[[ MATERIAL PROVIDED, beginning ]]
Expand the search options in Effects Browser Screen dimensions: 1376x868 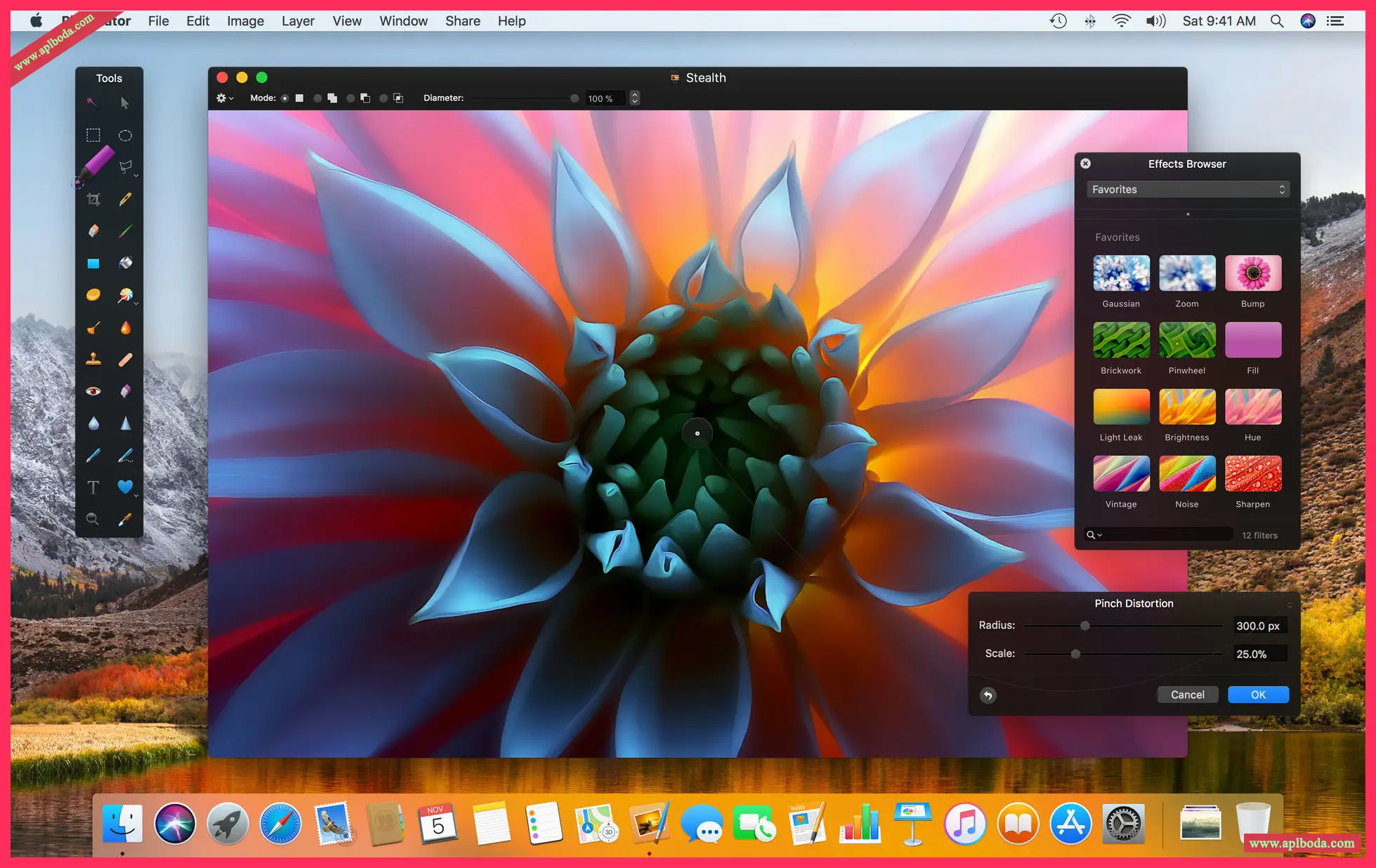1094,535
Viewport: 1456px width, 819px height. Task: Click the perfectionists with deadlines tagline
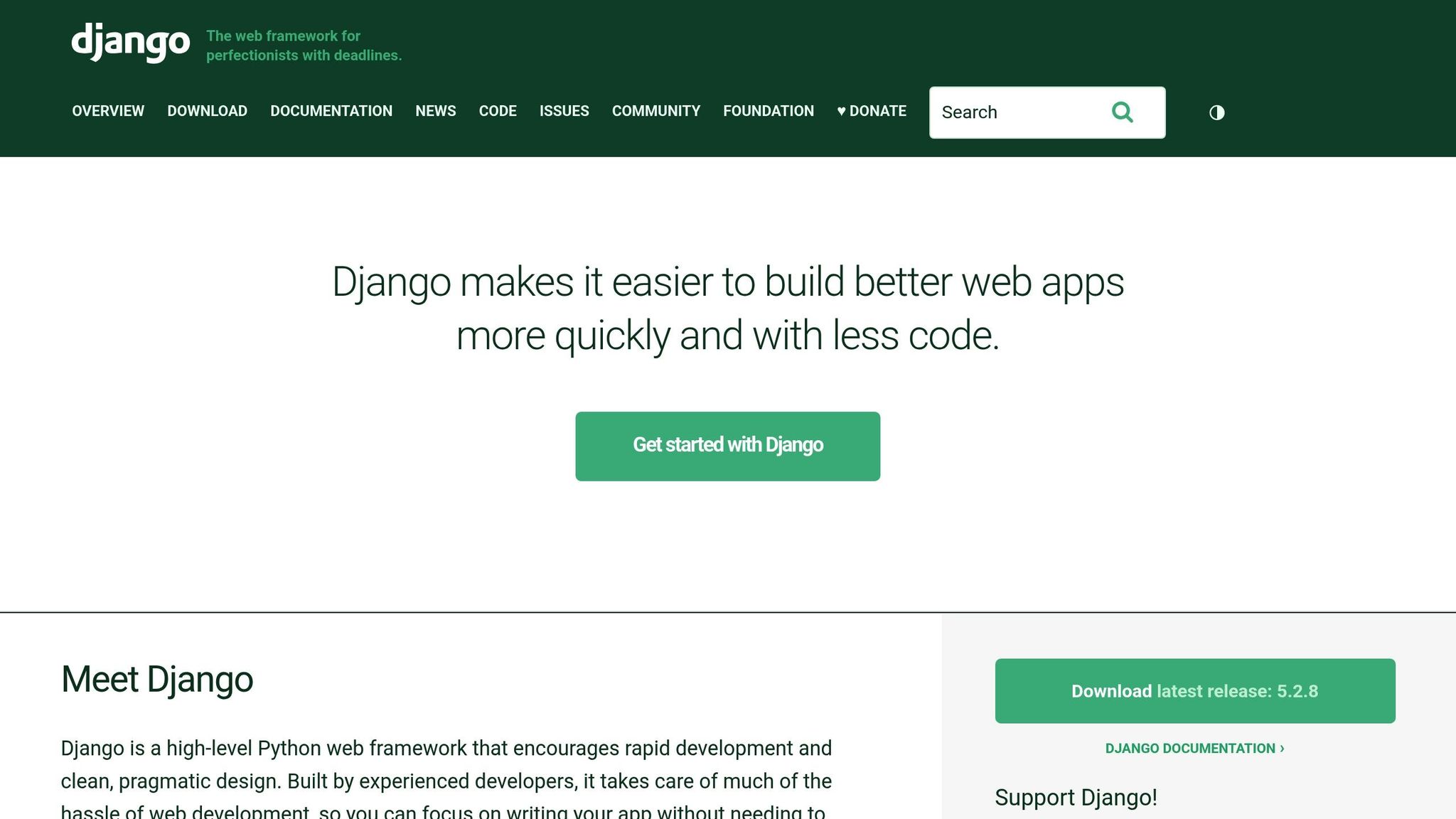(304, 45)
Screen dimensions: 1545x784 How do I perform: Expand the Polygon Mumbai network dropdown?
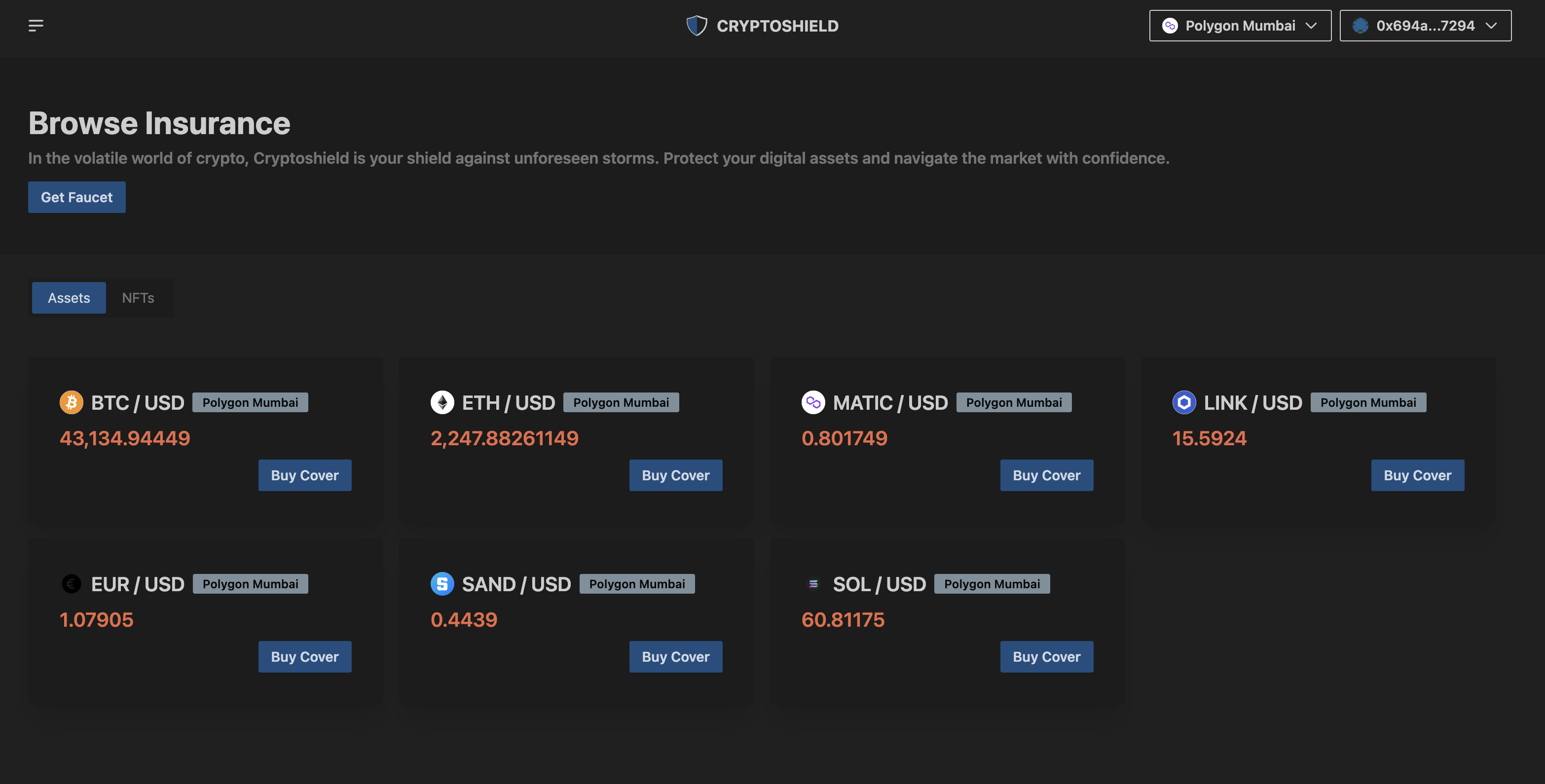tap(1240, 26)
[[ MATERIAL PROVIDED, end ]]
== WHAT TO WORK ON ==
Only the lines from the one with "Viewport: 1456px width, 819px" through the final line of the entries above should be transcribed, exactly and without pictures.

== EXERCISE RESULT ==
Viewport: 1456px width, 819px height. Task: Click the perfectionists with deadlines tagline
(304, 45)
Screen dimensions: 1545x784 How do I perform: Expand the Polygon Mumbai network dropdown?
tap(1240, 26)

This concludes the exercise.